Classifying actions in Video clips
The Moments in Time dataset includes labeled 3 second .mp4 videos, involving people, animals, objects or natural phenomena. The target task is to recognize actions and events produced by humans, animals, objects or nature. Notice that an action (ie verb) is more difficult to identify than an object (noun). For example, an action like “opening” can be done by doors, curtains, eyes, etc.
3 seconds are (usually) enough for a human to identify an action in a video clip.
See Moments in Time Dataset: one million videos for event understanding for details. The full dataset includes 1M 3-second videos in 339 classes, and a “mini”-dataset with 130K videos in 200 classes in less than 10GB.
To generate sample .jpg from the mp4s I used
ffmpy a python wrapper to FFMpeg,
concurrent.futures ThreadPoolExecutor to run multiple videos in parallel.
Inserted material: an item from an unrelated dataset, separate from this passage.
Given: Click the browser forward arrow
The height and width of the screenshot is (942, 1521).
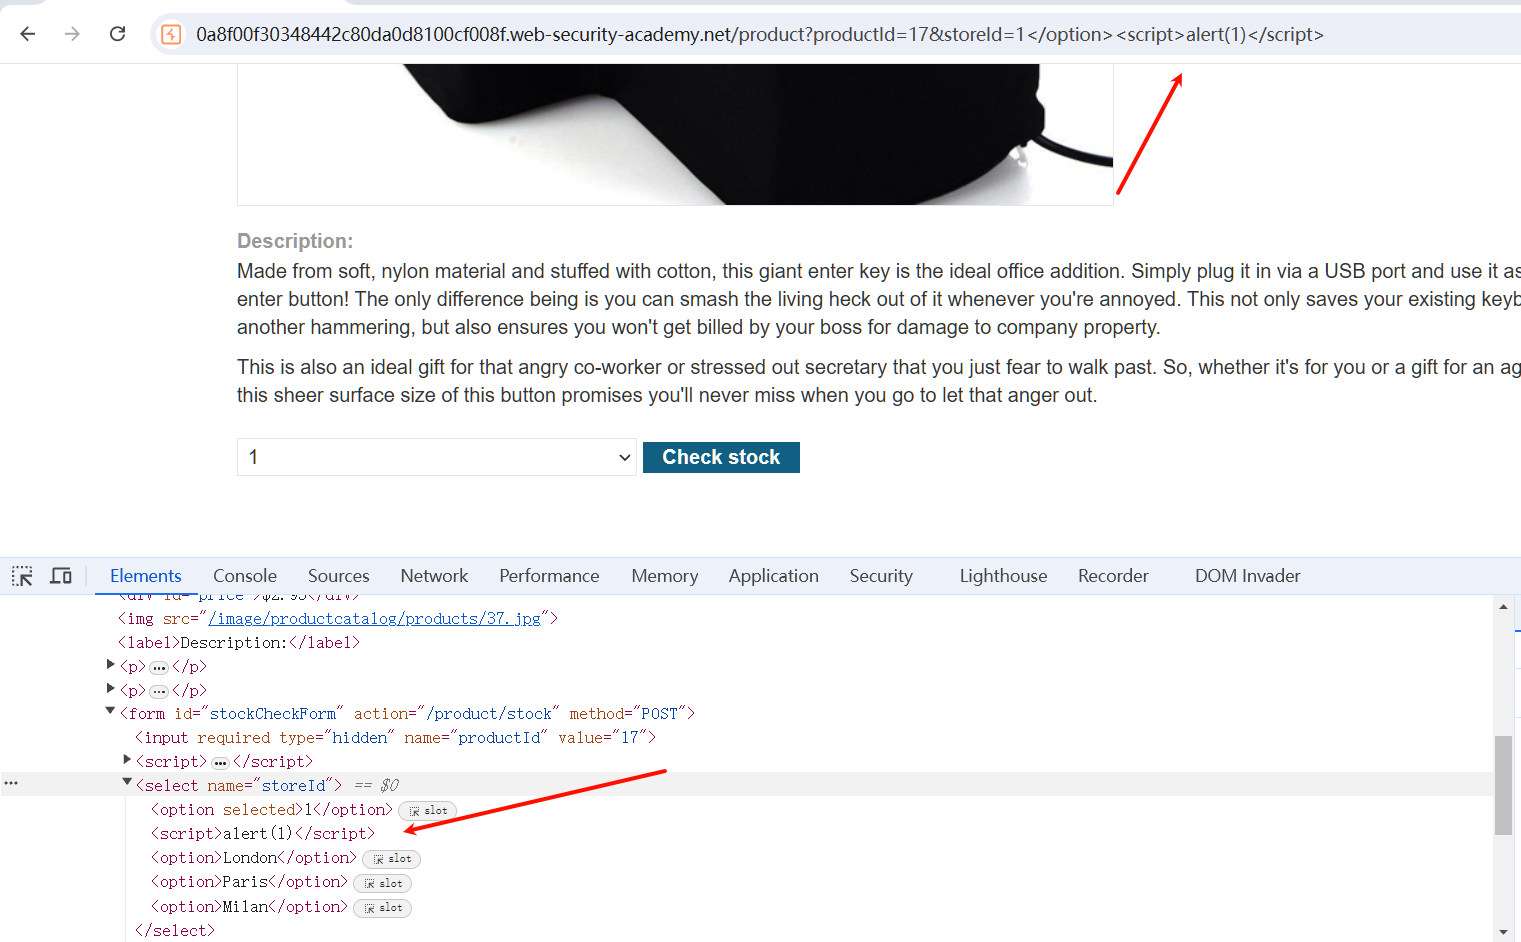Looking at the screenshot, I should [72, 34].
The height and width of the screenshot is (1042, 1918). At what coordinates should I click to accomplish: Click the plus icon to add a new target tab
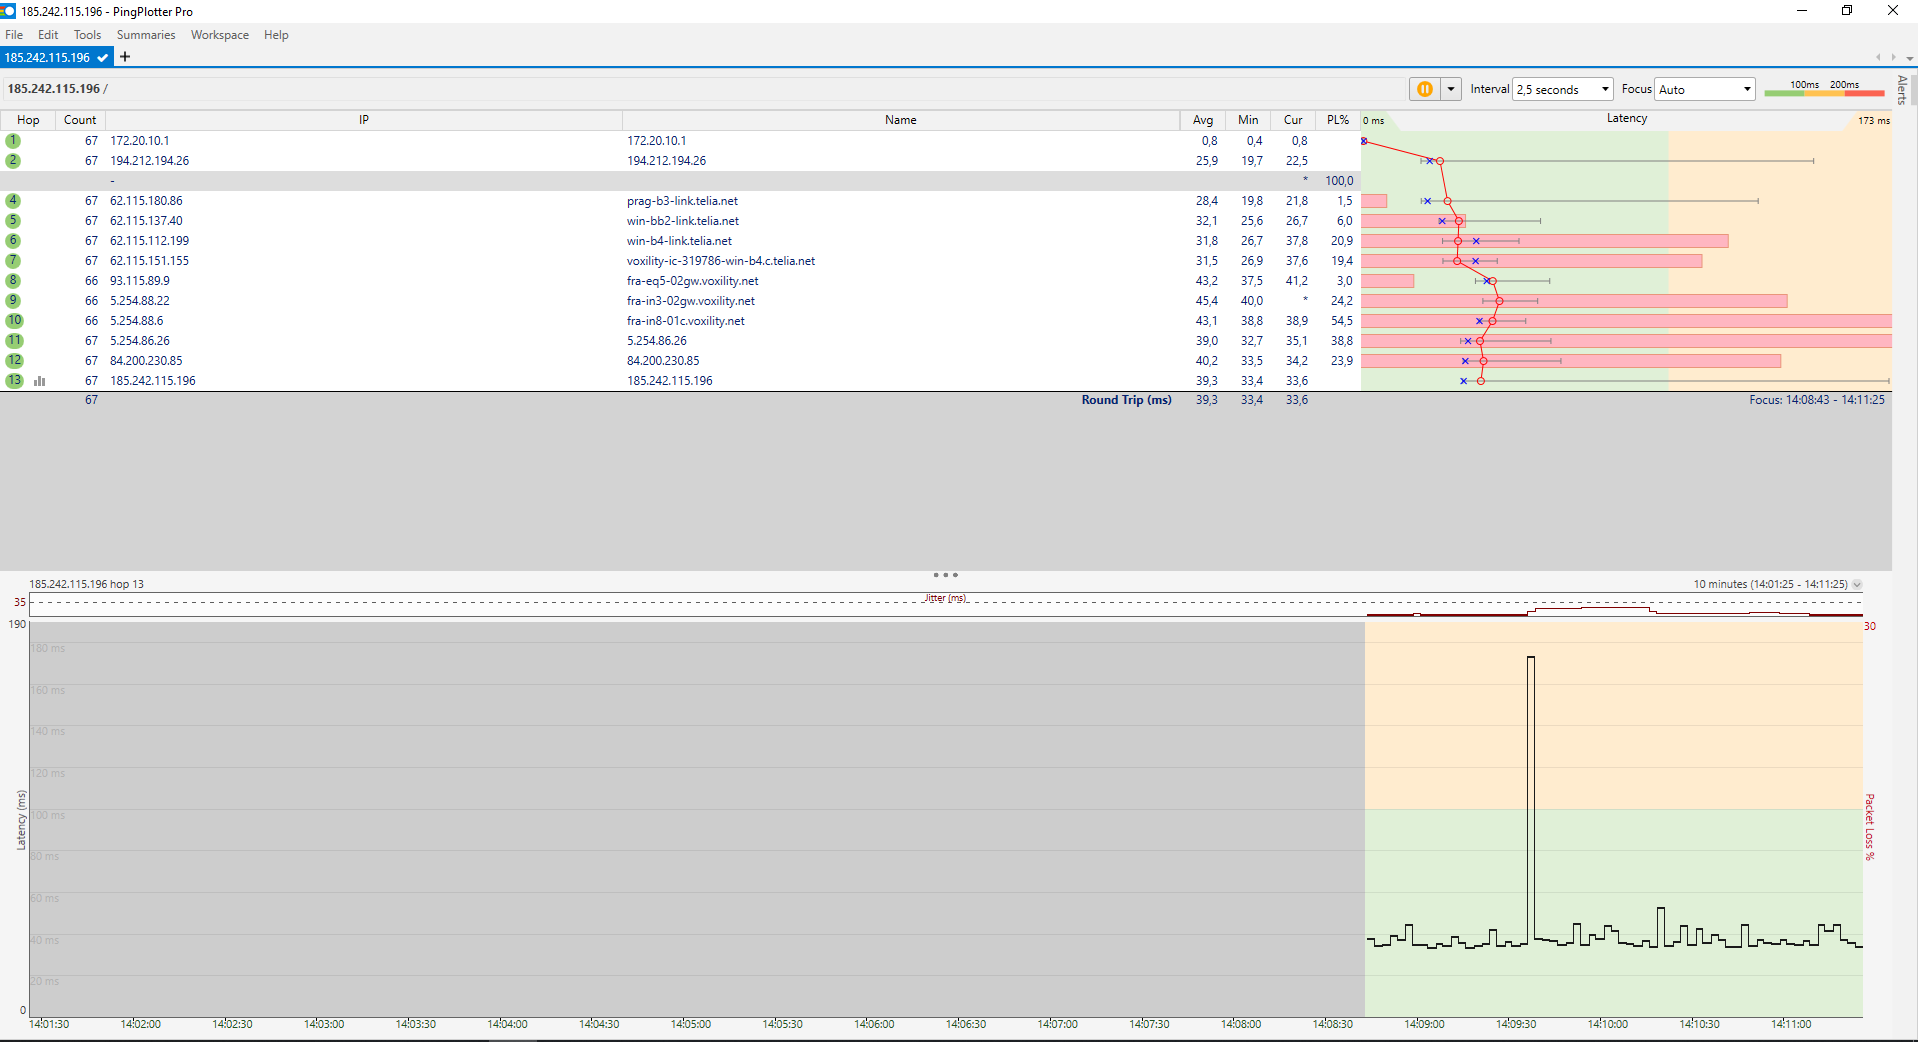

There are in the literature methods to create better “summaries” of such brief videos in a single image, eg Dynamic Image Networks. Further, we can use the video sound as another dimension to improve classification.
In this task, there are many possible “good” outcomes for a single action. Examples that came at the top of my confusion-matrix include “cooking”/“barbecuing” and “bicycling”/“spinning”. These are examples where people may disagree on what is the “best descriptive” action. So a better classification metric is to use top-N accuracy, eg top-2 or top-4, etc.